TOKYO (Reuters) – Asia stocks pulled back on Tuesday, after an uninspiring performance on Wall Street eclipsed support from U.S.-China trade optimism, while supply concerns kept crude oil prices near 3-1/2-year highs.
MSCI’s broadest index of Asia-Pacific shares outside Japan .MIAPJ0000PUS dipped 0.16 percent after rising 0.6 percent the previous day to its highest since late March.
Wall Street scraped out gains on Monday after weakness in defensive stocks offset optimism following U.S. President Donald Trump’s conciliatory remarks toward China’s ZTE Corp that helped calm U.S.-China trade tensions.
Investors in Chinese equities will likely rejig their exposure after MSCI, the U.S. index publisher, published its latest index weighting.

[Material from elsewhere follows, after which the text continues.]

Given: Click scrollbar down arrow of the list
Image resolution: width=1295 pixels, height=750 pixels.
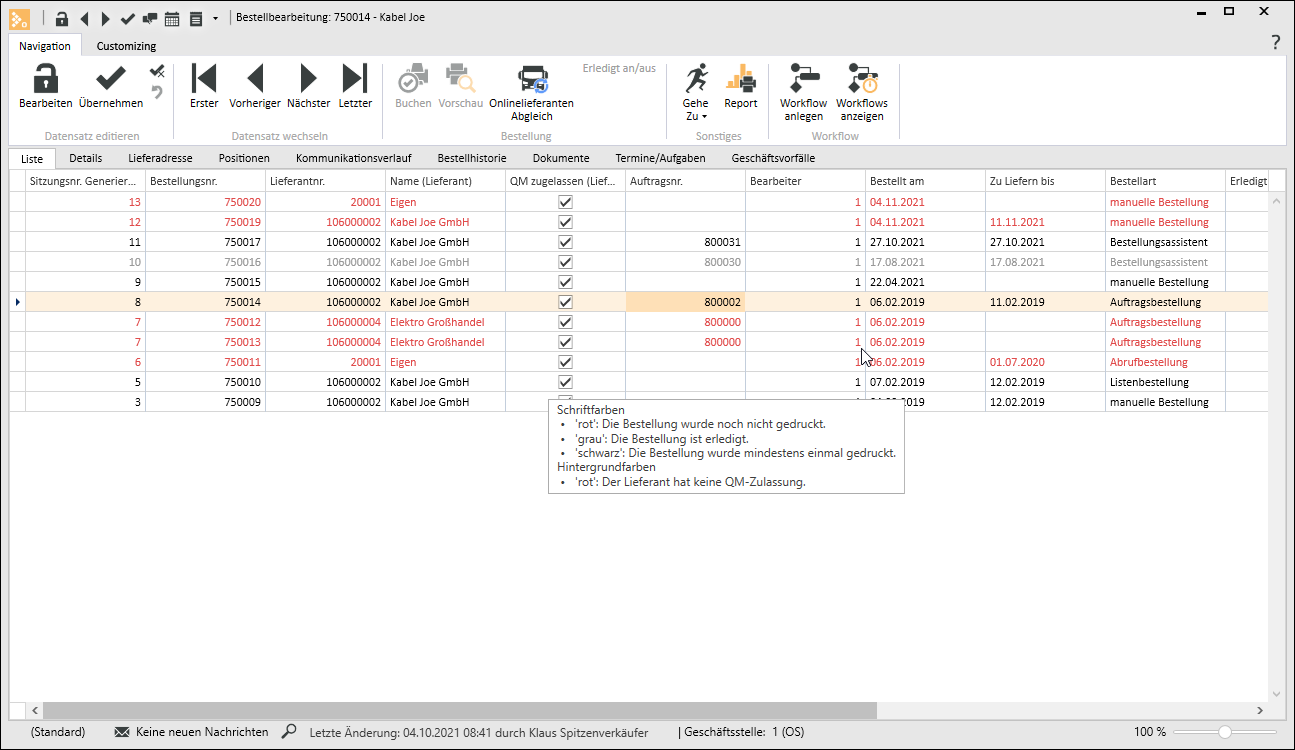Looking at the screenshot, I should [x=1275, y=694].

MSCI said on Tuesday that 234 Chinese large caps will be partially included in its global and regional indexes on June 1, following an index review ahead of China’s inclusion in MSCI’s widely tracked equity benchmarks.
Brent crude LCOc1 added 0.2 percent to $78.38 a barrel and in close reach of $78.53, the 3-1/2-year high marked on Monday. U.S. crude oil futures CLc1 advanced 0.15 percent to $71.07 a barrel and in reach of $71.89, the highest since November 2014 scaled on Thursday.
Oil prices received their latest lift as OPEC reported that the global oil glut has been virtually eliminated. Tensions in the Middle East and uncertainty about output from Iran amid renewed U.S. sanctions have contributed to the recent rise in oil prices.
“The recent rise in prices of crude oil won’t have a broadly negative impact on equity markets if it continues at the current pace,” said Masahiro Ichikawa, senior strategist at Sumitomo Mitsui Asset Management in Tokyo.
“The rise in oil prices is boding well for certain stock sectors like energy shares.”
In currencies, the dollar index against a basket of six major currencies nudged up 0.1 percent to 92.661 .DXY.
The greenback took a knock against the euro earlier on Monday after European Central Bank policymaker Francois Villeroy de Galhau said the ECB could give fresh timing guidance of its first rate hike as the end of its exceptional bond purchases approaches.
The U.S. currency managed to bounce back, however, after Cleveland Federal Reserve President Loretta Mester reiterated support for gradual interest rate increases.
The euro stood little changed at $1.1930 EUR= after pulling back sharply from the previous day’s high of $1.1996.
The dollar was a shade higher at 109.755 yen JPY=, adding to the previous day’s gains.
The currency drew support as U.S. Treasury yields rose amid the easing of U.S.-China trade tensions.
The 10-year Treasury note yield was at 2.998 percent US10YT=RR after rising about 2.5 basis points overnight.